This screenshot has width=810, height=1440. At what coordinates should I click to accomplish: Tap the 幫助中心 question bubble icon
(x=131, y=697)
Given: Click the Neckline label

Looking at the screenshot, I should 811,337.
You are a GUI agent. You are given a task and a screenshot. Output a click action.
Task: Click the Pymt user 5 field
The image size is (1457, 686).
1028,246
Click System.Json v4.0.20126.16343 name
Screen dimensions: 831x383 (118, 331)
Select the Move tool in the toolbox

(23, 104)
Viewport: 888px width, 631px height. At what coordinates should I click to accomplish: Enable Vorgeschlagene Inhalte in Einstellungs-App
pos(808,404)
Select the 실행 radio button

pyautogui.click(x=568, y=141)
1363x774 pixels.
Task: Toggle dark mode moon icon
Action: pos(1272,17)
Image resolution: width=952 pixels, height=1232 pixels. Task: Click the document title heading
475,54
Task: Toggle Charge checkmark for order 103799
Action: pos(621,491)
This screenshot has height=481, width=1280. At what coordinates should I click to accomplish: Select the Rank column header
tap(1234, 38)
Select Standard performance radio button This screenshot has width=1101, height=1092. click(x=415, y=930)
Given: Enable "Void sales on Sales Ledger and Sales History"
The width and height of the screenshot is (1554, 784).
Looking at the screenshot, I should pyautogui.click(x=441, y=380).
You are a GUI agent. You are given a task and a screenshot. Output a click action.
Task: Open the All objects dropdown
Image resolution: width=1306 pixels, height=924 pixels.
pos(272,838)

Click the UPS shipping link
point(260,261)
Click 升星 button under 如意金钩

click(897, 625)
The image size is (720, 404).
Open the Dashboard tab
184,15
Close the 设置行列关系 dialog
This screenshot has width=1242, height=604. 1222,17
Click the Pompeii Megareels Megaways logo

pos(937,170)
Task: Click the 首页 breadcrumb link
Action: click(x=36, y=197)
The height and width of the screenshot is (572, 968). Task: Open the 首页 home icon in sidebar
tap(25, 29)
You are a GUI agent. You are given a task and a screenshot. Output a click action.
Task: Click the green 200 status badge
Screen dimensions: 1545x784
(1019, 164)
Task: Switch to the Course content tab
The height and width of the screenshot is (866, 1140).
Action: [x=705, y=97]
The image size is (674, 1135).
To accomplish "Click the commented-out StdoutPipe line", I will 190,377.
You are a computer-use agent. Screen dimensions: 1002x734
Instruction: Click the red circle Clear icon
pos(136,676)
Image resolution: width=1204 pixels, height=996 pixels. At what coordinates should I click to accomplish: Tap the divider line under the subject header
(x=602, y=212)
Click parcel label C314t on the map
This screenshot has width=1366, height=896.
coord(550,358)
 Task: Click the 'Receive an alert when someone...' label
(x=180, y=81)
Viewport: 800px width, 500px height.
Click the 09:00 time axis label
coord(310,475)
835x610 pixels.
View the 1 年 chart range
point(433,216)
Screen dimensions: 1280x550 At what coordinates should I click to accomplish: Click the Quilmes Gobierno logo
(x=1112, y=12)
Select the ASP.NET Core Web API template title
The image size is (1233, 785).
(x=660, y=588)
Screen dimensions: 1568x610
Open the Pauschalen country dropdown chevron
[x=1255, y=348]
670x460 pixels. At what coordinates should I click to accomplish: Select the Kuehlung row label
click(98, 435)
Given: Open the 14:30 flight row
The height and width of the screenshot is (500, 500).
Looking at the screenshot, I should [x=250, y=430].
=-=-=-=-=
## What to produce
Extract, verbatim, the lines from the one containing "670x460 pixels. At" through the last line of the listing above.

## Exercise answer
670x460 pixels. At what coordinates should I click to accomplish: Select the Kuehlung row label
click(98, 435)
Given: Open the 14:30 flight row
The height and width of the screenshot is (500, 500).
Looking at the screenshot, I should [x=250, y=430].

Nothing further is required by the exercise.